Inclusive education for all

Ernest, 14, (pictured below) has got the sweetest smile and the friendliest nature. His brother, Miguel, 11, is just like him. They look strikingly similar; you would know they were brothers immediately.

But looks are not the only thing they have in common. Both were born with the same hearing difficulty, which meant they were unable to develop speech at an early age.


In Guinea Bissau, where the boys were born, shame and stigma face the families of children with disabilities, and is often a reason why children like Ernest and Miguel don’t receive the care they need and can’t go to school.

After Miguel was born, their father was unable to deal with the situation and left them with a relative. They haven’t heard from him since.

Out of school, Ernest and Miguel seemed destined to a life of poverty and exclusion until teachers at a Plan International Disability Rehabilitation Centre heard about their situation and offered to help.

The boys arrived at the centre two years ago, and since then a world of opportunity has opened up.

Most importantly they were able to learn sign language so can now communicate with each other and the world around them.

Plan International’s inclusive education ‘EQuIP’ programme, funded by Irish Aid, is working in Guinea-Bissau to increase the quality of learning for all children, including girls and children with disabilities who may be left out of education.

EQuIP is increasing awareness in communities of the importance of education for all children.

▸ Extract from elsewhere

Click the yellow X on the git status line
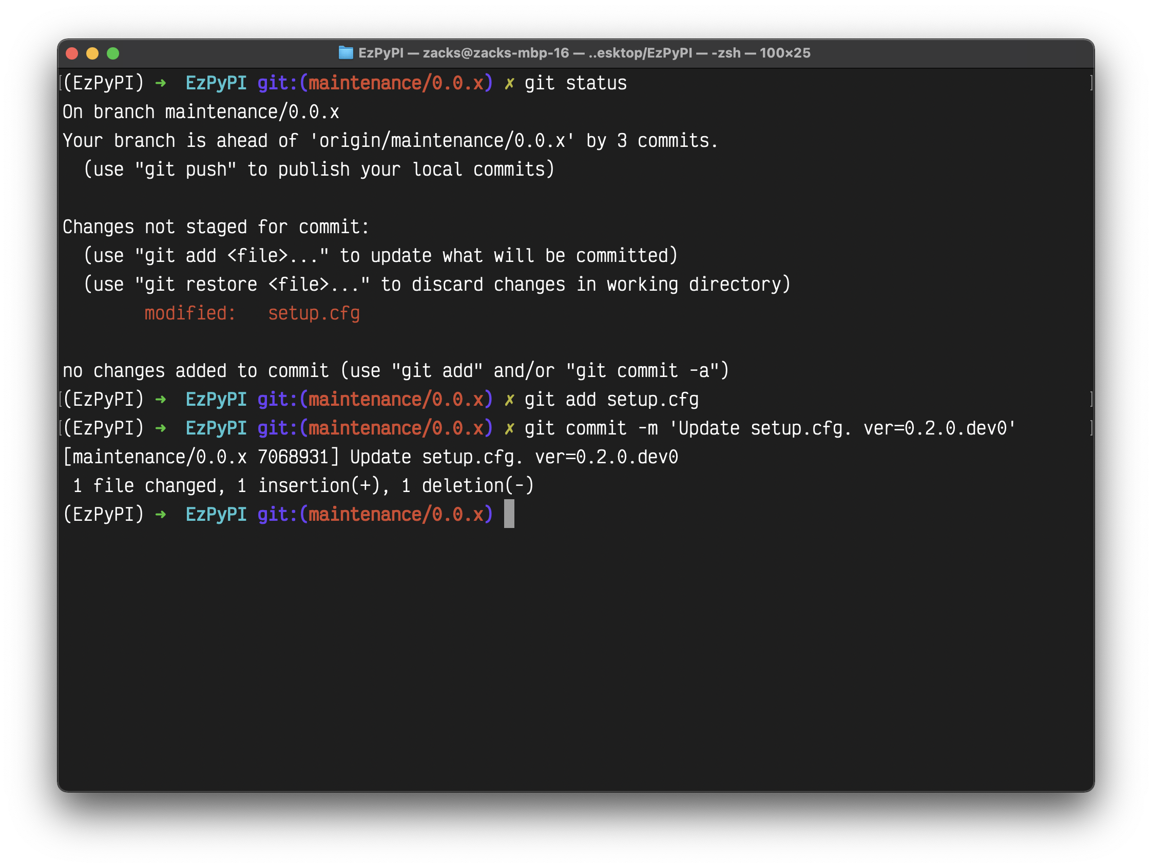The width and height of the screenshot is (1152, 868). coord(509,83)
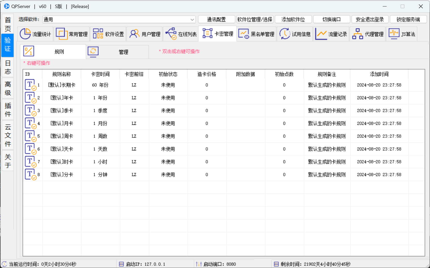Open the 云文件 sidebar section

coord(7,135)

The programme ensures all those involved in children’s education – such as teachers, school governors, inspectors and parents – are fully trained to make schools safe, more girl-friendly and a welcoming place for children with disabilities to learn.

Through the EQuIP programme, teachers at their local secondary school have been trained in sign language and so can communicate with Ernest and Miguel.

The Guinea-Bissau sign language dictionary was developed in the past five years and has helped integrate students with disabilities into mainstream education.

Now Ernest is learning mechanics, and hopes to become a car mechanic someday.

And for the first time, the boys feel accepted.

After school, they love nothing more than to spend their evening playing football with their classmates, just as any teenager does!

EQuIP stands for:

Education: We strive for a holistic approach to education which focuses on three core priorities: improving access, enhancing quality and strengthening education governance.

Quality: We aim to improve learning outcomes for children at primary and junior secondary level, while also boosting enrolment and retention rates among children in target communities.

Inclusive: We ensure that more children, particularly girls and children with disabilities, can access and complete quality primary and junior secondary education.

Participative: We engage with all those interested in improving standards of education in schools, such as children, parents, teachers, community and government leaders, are consulted.